A Rare Case of Berardinelli-Seip Syndrome in a Four Month Old Child

ABSTRACT

Berardinelli-seip congenital lipodystrophy [BSCL] or congenital generalized lipodystrophy [CGL] is an extremely rare autosomal recessive disorder. It is one of the four subgroups of lipodystrophy syndrome characterized by varying degrees of loss of adipose mass in the body. The reported clinical presentation of this syndrome include muscular hypertrophy, gigantism, hepatomegaly, impaired glucose tolerance,acanthosis Nigricans, intellectual impairment, phlebomegaly, hypertriglyceridemia, bone cysts and cardiomyopathy. Diabetes mellitus, hypertriglyceridemia, and hepatic steatosis ordinarily develop in these patients, and most girls suffer from menstrual abnormalities. We report a case of an 8-year-old female child presented multiple times in the hospital with complaints of failure to thrive and a marasmic look. She has lipoatrophy affecting the face,limbs and trunk, acromegaloid features, hepatomegaly, hypertriglyceridemia, phlebomegaly and hirsutism. Such patients need to be identified and monitored for complications like diabetes mellitus and cardiomyopathies.
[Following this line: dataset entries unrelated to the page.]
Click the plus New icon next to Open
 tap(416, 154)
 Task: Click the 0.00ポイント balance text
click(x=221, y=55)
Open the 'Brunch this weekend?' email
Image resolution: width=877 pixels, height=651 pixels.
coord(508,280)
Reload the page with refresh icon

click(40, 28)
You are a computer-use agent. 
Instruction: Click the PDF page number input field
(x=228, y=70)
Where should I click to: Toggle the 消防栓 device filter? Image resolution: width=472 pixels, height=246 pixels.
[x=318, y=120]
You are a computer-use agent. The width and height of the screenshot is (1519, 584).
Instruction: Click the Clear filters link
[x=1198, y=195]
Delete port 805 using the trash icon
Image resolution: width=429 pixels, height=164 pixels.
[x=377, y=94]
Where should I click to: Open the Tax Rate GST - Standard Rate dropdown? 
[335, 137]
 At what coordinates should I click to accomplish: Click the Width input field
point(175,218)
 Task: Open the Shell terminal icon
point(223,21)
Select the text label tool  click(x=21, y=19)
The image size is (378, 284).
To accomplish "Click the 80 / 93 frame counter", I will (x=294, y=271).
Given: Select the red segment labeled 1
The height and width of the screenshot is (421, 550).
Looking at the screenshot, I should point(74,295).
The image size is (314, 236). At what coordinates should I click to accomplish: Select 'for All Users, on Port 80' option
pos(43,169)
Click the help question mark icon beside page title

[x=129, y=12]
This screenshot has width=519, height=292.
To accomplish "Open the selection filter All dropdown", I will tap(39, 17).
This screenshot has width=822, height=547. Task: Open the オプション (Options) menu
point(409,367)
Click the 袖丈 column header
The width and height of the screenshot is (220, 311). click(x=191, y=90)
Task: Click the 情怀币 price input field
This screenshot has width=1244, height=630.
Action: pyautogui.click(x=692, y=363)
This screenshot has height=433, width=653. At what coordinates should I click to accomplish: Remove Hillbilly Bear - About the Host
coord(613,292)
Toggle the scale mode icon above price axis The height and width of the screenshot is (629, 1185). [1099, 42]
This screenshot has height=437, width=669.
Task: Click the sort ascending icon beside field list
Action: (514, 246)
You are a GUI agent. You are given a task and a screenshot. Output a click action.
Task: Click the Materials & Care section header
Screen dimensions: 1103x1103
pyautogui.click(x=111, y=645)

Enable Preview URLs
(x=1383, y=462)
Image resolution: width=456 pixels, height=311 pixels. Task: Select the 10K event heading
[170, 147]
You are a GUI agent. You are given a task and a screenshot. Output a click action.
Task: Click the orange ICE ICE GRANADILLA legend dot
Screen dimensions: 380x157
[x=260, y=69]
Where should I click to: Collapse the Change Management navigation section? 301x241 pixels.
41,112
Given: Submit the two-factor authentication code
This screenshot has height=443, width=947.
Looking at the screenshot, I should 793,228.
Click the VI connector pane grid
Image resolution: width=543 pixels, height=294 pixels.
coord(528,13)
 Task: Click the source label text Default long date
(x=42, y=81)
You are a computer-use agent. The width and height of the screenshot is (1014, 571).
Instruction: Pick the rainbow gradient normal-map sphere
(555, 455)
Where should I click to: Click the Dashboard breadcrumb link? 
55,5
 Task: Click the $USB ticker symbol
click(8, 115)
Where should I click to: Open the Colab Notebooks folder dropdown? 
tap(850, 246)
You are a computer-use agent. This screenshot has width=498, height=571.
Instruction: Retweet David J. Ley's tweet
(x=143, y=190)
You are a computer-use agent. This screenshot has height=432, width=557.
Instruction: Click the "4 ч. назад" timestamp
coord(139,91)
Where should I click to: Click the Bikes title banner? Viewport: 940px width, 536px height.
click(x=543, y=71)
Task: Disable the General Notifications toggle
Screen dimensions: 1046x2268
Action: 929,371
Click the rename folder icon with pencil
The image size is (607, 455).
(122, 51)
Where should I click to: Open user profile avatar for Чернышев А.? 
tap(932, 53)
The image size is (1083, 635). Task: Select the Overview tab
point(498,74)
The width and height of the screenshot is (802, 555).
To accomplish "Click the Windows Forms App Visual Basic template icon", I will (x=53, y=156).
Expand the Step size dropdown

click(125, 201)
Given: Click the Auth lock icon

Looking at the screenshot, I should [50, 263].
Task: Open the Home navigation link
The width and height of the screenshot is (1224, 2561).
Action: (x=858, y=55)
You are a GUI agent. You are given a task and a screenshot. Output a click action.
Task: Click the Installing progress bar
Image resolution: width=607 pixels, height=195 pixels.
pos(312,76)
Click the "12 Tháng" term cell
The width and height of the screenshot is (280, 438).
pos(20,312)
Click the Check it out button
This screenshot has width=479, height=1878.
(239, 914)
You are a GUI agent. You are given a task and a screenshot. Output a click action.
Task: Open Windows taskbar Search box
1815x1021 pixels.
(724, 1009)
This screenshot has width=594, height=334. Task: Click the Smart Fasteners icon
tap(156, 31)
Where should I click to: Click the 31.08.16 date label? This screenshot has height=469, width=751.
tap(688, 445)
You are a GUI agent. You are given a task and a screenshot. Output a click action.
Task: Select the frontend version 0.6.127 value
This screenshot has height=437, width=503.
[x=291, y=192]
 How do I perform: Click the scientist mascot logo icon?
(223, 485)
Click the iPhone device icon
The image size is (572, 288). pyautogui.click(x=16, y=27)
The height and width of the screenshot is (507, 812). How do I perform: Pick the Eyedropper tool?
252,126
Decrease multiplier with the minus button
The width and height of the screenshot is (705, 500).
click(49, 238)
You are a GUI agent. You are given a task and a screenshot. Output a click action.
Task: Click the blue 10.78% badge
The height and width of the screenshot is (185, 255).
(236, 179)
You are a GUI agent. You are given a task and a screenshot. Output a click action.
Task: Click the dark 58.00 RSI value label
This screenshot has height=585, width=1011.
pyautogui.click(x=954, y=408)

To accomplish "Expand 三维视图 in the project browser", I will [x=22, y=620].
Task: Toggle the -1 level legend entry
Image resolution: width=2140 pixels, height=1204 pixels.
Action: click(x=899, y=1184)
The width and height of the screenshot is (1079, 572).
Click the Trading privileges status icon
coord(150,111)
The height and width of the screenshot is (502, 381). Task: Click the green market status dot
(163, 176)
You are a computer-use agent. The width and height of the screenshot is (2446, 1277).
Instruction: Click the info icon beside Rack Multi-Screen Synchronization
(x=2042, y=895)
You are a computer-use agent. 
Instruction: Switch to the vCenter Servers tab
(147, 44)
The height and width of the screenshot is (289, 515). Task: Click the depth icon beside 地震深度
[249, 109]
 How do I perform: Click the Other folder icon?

Keywords: Berardinelli-seip congenital lipodystrophy; Hypertriglyceridemia; Phlebomegaly; Hepatomegaly

INTRODUCTION
Berardinelli-seip syndrome is a rare genetic autosomal recessive disorder¹, 1first described in 1954 by Berardinelli and Seip², 2affecting approximately 1 in 10 millions births worldwide. The earliest genetically confirmed case of Pakistani origin is reported in 2013 in a consanguineous family.

On the basis of alterations, 4 types of BSCL have been recognized as BSCL 1-4, with their etiology linked to mutations in four distinct genes: AGPAT2, BSCL2, CAV1 and CAVIN1, respectively4. The common feature in all of these is loss of adipose mass, accompanied by metabolic abnormalities, muscular hypertrophy and distinct physical features. This syndrome is associated with severe insulin resistance, dyslipidemia, and high risk of developing type 2 diabetes mellitus, cardiovascular disease, and other comorbidities. The diagnostic criteria has been described in literature, which include major and minor criteria. The major criteria include lipoatrophy, acromegaloid features, hepatomegaly, hypertriglyceridemia and insulin resistance. Minor criteria include hypertrophic cardiomyopathy, psychomotor retardation, hirsutism, bone cysts, precocious puberty especially in females, and splenomegaly. The diagnosis of BSCL is suggested if three major or two major plus two minor criteria is fulfilled or a specific gene mutation is identified. We report a case of an 8-year- old female child, product of consanguineous marriage that fulfilled the clinical criteria of BSCL.

CASE REPORT PRESENTATION
A 4-month-old female child presented at the pediatric department of POF hospital, Wah Cantt, in September 2016, with complaints of failure to thrive, a marasmic look and abdominal distention for 1 month. Her parents are first cousins, residents of Busti, Wah Cantt. Birth history was unremarkable. She has 2 siblings with normal development. On examination, her ofc was 39 cm[below 3rd centile], and her weight was 5.2 kg[below 5th centile], and length was 63cm

[above 25 th centile] with a BMI of 13.11kg/m². She had a muscular build with generalized loss of fat, mainly from buttock, face, legs and arms; thick hands and feet; hirsutism; and prognathism. She also had distended abdomen, firm hepatomegaly without any signs of cirrhosis or portal hypertension (Figure 1).

Figure 1: Loss of subcutaneous fat, protuberant abdomen, phlebomegaly and acanthosis nigricans

Chest examination was normal. There was hypertriglyceridemia [655 mg/dl], raised ALT [122 IU/L] and ALP [322 IU/L]. CBC, Thyroid function test, ferritin, vitamin D, renal function tests, and serum electrolytes were normal. Echocardiography was done which was also normal.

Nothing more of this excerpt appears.